While this statement of the law is abstractly correct, it does not quite fit the fact situation. When the McCann car was to the left of the Hagge car and about even with it, it would be an impossibility for the McCann car then to turn to its right side of the road, and, if this condition existed, the plaintiff would not, under such circumstances, be warranted in assuming that the McCann car would turn to the right side of the road which he could see it was impossible for it to do because of the fact that the Hagge car occupied that part of the road. Under these circumstances, we do not think the plaintiff driver had any right to assume the McCann car would do so. In other words, the plaintiff would have no right to assume the existence of the fact which he could see did not exist; hence this instruction is erroneous.

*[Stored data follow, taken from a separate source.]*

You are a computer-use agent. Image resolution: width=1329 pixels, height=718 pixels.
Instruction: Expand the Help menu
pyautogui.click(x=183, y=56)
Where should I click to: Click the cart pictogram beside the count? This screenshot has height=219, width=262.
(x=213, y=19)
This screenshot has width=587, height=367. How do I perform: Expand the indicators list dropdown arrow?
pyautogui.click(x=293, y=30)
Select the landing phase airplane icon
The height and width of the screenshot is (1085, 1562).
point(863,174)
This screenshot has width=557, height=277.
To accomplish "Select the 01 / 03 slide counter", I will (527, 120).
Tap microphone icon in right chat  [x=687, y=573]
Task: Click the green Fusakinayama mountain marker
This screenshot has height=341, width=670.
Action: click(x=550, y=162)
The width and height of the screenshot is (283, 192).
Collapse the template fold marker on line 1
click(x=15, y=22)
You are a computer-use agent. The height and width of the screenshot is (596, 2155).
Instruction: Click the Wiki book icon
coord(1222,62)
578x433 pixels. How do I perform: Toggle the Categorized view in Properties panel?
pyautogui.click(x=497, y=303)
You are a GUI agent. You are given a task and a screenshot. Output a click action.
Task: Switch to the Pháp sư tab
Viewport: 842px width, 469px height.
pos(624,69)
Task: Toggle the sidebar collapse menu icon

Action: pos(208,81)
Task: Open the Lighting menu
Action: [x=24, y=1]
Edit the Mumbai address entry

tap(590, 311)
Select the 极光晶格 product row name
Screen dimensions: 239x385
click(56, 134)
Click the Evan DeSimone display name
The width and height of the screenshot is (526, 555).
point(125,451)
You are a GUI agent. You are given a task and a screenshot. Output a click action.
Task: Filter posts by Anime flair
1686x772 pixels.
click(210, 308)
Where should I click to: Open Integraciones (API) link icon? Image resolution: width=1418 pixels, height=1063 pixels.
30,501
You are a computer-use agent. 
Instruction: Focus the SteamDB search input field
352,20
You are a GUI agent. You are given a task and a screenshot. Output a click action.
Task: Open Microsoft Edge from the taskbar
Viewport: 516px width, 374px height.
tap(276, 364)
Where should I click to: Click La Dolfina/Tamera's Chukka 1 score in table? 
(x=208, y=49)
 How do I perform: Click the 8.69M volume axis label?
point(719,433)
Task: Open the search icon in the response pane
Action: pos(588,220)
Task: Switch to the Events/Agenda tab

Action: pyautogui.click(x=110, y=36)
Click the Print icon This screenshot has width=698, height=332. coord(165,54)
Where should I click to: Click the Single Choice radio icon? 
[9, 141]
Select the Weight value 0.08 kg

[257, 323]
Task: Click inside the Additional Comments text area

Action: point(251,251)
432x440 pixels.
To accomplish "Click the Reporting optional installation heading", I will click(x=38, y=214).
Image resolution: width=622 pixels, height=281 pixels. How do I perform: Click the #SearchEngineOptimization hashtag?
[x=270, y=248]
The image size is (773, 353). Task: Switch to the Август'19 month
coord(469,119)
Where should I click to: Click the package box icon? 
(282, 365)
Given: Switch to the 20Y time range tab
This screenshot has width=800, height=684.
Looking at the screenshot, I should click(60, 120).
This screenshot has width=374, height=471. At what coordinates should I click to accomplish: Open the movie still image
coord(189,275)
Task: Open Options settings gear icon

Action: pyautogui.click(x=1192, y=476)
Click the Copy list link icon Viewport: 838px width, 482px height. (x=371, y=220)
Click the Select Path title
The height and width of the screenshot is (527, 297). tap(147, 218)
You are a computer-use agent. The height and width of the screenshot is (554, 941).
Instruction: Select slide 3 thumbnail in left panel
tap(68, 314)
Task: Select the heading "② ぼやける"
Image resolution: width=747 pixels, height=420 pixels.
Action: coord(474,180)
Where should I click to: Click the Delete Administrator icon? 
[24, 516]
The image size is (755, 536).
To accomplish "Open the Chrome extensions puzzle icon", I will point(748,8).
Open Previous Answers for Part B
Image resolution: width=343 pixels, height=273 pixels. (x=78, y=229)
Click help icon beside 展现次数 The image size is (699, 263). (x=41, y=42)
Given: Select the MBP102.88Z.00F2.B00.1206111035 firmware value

*300 This case was originally tried and a new trial granted, and this was the second hearing of the same. The case occupied several days in trial, and on the second day of the trial the daily newspaper in the city of Boone, where the trial occurred, ran an article commenting on the case and containing, among other things, the statement that the case was on retrial and there had been a verdict of $4,000 returned by a former jury, and a motion for a new trial granted. Also,

“Counsel for the plaintiff stated the plaintiff wished for a new trial, too, because the jury had not given as large a verdict as was expected.”

The next morning after the issuance and circulation of this newspaper, the defendants called the same to the attention of the court and asked that the jury he discharged and a new trial granted the defendants. The record shows that many of the jurors read the aforesaid newspaper regularly, and, under such circumstances, the presumption would be that they read the .article to which reference is made.